§ **EXERCISE DIRECTIONS**: Copy the records as a numbered list, leaving out blank lines, beginning with the line containing "This screenshot has width=671, height=364." and continuing through the line containing "click(x=185, y=695)", both included. Take in no other lines.

§ **DATA PROVIDED**:
* * *

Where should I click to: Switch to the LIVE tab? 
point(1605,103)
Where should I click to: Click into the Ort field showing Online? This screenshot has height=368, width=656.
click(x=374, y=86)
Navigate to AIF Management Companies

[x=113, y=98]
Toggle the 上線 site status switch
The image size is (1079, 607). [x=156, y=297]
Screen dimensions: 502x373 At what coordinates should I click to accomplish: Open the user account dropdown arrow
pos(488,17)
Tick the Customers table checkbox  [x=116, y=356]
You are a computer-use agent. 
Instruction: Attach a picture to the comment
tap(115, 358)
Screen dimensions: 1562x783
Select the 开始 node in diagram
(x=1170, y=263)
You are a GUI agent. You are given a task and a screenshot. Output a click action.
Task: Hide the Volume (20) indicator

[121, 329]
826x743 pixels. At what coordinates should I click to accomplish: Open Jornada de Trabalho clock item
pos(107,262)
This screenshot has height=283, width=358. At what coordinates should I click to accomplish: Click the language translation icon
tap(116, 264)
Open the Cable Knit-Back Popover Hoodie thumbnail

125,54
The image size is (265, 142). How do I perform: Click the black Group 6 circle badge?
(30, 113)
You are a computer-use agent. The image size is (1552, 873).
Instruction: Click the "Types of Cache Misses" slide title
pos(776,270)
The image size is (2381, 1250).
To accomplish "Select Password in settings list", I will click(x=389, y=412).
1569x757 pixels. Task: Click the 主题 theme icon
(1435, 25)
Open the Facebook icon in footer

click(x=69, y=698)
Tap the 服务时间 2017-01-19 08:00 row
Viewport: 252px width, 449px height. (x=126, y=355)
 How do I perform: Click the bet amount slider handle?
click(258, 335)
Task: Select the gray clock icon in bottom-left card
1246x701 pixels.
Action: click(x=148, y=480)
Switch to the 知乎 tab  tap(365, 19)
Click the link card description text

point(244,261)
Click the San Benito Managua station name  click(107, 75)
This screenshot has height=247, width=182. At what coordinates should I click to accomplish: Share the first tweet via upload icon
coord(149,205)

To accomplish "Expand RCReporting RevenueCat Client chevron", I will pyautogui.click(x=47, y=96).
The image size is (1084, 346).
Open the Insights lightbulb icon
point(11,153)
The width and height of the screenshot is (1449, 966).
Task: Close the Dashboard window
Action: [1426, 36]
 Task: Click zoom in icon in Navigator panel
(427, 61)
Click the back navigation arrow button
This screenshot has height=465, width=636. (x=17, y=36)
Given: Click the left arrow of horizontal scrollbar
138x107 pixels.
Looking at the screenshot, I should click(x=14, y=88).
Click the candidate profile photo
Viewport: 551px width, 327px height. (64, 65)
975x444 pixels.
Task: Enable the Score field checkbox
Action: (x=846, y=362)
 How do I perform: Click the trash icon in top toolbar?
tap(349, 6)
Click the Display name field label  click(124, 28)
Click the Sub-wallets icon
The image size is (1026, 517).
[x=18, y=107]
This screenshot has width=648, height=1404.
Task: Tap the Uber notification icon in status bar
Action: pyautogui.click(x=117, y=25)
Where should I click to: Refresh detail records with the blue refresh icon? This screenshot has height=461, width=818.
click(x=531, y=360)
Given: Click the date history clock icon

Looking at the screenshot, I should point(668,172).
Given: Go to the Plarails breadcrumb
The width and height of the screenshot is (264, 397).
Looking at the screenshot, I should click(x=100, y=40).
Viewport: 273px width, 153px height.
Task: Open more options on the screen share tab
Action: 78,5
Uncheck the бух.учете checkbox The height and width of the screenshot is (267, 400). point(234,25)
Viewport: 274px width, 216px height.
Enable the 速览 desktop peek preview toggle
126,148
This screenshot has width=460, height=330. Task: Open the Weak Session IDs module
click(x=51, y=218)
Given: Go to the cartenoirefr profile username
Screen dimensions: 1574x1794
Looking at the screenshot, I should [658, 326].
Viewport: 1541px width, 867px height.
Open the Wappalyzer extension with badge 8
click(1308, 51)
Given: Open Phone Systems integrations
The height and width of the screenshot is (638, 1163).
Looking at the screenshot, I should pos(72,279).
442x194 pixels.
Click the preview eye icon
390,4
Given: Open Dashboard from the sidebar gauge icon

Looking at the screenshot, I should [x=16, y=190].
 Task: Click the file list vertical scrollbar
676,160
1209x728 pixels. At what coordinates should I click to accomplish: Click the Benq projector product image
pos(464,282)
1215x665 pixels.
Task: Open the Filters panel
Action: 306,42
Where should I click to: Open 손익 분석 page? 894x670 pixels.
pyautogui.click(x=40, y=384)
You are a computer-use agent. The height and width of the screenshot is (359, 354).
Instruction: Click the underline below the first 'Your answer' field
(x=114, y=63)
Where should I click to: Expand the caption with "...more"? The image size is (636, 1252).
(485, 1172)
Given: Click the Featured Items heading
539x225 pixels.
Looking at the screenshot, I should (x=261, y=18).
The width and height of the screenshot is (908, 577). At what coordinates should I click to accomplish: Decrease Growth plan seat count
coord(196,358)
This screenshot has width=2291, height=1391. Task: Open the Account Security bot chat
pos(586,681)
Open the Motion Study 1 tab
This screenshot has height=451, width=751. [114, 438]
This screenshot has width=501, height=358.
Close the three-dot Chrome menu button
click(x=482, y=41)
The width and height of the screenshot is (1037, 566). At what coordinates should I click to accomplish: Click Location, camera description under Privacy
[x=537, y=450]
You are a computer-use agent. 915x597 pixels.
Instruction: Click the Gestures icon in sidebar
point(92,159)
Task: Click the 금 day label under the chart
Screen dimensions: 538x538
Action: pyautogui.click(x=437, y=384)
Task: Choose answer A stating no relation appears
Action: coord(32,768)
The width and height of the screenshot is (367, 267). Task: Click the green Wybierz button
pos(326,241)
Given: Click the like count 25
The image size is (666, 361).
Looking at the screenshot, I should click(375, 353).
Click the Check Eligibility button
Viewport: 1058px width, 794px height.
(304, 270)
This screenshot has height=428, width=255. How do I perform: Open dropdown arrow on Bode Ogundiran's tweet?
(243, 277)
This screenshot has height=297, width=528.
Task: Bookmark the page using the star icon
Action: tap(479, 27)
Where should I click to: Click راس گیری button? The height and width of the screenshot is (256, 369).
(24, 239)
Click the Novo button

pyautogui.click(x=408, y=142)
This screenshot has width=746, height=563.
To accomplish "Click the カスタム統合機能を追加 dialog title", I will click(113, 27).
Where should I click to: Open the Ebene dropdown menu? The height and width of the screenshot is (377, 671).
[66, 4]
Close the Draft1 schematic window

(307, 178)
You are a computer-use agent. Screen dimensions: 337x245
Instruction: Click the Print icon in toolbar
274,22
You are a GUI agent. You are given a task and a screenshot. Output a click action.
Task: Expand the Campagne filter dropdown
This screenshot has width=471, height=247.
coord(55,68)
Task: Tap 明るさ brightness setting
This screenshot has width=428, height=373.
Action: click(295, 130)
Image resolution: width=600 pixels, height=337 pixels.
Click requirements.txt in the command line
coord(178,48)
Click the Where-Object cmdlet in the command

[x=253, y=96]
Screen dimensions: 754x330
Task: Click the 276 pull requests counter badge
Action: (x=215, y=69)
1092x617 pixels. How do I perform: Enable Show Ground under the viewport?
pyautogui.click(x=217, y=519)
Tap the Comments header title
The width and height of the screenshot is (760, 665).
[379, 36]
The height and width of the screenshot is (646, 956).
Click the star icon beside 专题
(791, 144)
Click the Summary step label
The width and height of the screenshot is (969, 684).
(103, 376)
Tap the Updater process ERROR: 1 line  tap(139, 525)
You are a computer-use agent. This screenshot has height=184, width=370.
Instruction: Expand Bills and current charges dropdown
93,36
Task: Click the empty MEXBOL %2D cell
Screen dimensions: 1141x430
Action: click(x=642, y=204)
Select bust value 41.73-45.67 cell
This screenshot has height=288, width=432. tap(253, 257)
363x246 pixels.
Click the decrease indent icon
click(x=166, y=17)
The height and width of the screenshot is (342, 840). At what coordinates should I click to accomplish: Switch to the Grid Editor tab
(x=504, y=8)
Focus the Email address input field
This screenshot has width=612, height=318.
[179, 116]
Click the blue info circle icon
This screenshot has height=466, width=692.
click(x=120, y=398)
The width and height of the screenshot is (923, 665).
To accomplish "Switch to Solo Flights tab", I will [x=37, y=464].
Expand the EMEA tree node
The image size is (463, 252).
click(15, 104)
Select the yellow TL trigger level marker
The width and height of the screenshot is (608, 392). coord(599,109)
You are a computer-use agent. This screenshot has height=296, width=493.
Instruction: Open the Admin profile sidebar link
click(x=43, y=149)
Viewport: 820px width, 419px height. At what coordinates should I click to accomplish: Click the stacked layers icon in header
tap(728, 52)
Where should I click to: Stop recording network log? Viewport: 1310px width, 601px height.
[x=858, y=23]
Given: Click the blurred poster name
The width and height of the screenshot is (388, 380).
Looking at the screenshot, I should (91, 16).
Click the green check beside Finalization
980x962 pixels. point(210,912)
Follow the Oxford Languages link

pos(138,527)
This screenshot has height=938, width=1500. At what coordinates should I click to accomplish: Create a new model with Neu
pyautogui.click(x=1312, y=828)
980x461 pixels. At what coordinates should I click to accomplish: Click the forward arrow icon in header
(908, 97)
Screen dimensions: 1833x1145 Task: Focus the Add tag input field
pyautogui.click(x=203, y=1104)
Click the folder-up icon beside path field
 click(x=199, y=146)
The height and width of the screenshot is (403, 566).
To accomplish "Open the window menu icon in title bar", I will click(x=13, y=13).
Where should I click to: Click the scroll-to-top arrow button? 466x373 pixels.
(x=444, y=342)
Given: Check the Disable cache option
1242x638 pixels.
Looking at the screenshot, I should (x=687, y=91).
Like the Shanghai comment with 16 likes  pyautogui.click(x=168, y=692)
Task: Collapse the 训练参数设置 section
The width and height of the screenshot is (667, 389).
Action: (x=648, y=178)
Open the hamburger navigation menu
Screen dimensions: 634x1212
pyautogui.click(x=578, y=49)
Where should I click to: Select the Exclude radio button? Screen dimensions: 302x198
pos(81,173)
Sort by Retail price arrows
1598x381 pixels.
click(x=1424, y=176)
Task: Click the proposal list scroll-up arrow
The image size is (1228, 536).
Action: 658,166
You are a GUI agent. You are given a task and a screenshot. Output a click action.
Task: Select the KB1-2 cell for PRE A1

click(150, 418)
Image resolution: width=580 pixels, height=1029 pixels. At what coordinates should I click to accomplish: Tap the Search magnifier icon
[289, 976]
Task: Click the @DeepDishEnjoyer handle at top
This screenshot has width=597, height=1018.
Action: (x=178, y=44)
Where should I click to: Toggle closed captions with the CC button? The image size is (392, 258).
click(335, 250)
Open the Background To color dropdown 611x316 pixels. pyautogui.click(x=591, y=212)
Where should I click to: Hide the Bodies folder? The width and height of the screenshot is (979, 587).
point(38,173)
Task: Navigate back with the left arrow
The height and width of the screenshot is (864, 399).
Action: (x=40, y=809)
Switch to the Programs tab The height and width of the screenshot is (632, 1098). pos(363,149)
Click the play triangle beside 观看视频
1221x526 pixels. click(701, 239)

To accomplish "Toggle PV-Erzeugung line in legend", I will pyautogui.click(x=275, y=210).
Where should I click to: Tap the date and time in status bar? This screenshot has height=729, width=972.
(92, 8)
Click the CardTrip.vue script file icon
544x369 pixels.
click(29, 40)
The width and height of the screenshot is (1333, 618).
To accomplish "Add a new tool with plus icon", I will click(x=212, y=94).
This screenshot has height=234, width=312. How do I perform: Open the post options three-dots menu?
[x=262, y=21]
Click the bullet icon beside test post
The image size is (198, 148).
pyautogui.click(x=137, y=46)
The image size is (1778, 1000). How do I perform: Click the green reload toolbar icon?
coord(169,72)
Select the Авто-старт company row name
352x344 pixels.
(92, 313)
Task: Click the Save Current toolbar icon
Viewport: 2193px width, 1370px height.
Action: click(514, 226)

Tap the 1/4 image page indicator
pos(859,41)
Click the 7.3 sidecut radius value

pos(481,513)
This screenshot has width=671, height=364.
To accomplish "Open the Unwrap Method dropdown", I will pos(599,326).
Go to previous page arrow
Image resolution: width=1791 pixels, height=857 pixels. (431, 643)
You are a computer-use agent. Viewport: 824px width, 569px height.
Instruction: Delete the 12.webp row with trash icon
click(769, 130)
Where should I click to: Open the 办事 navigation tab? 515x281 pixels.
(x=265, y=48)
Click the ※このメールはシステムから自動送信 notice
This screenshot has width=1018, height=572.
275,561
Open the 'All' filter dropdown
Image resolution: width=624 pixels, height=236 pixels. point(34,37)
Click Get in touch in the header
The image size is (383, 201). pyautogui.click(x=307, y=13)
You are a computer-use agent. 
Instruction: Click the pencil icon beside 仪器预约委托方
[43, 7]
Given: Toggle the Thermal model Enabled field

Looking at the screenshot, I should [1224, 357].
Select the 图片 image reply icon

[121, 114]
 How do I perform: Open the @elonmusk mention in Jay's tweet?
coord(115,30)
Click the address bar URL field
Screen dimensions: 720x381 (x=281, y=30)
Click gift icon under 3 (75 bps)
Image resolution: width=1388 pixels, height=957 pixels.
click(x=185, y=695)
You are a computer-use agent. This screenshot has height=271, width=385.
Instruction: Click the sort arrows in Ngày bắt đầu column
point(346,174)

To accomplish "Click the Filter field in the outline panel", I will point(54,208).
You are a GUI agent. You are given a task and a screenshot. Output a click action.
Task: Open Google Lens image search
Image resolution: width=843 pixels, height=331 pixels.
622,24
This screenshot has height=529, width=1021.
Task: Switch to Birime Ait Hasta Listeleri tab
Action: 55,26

* * *

§ **EXERCISE SOLUTION**:
1. This screenshot has width=671, height=364.
2. To accomplish "Open the Unwrap Method dropdown", I will pos(599,326).
3. Go to previous page arrow
4. Image resolution: width=1791 pixels, height=857 pixels. (431, 643)
5. You are a computer-use agent. Viewport: 824px width, 569px height.
6. Instruction: Delete the 12.webp row with trash icon
7. click(769, 130)
8. Where should I click to: Open the 办事 navigation tab? 515x281 pixels.
9. (x=265, y=48)
10. Click the ※このメールはシステムから自動送信 notice
11. This screenshot has width=1018, height=572.
12. 275,561
13. Open the 'All' filter dropdown
14. Image resolution: width=624 pixels, height=236 pixels. point(34,37)
15. Click Get in touch in the header
16. The image size is (383, 201). pyautogui.click(x=307, y=13)
17. You are a computer-use agent. 
18. Instruction: Click the pencil icon beside 仪器预约委托方
19. [43, 7]
20. Given: Toggle the Thermal model Enabled field
21. Looking at the screenshot, I should [1224, 357].
22. Select the 图片 image reply icon
23. [121, 114]
24.  How do I perform: Open the @elonmusk mention in Jay's tweet?
25. coord(115,30)
26. Click the address bar URL field
27. Screen dimensions: 720x381 (x=281, y=30)
28. Click gift icon under 3 (75 bps)
29. Image resolution: width=1388 pixels, height=957 pixels.
30. click(x=185, y=695)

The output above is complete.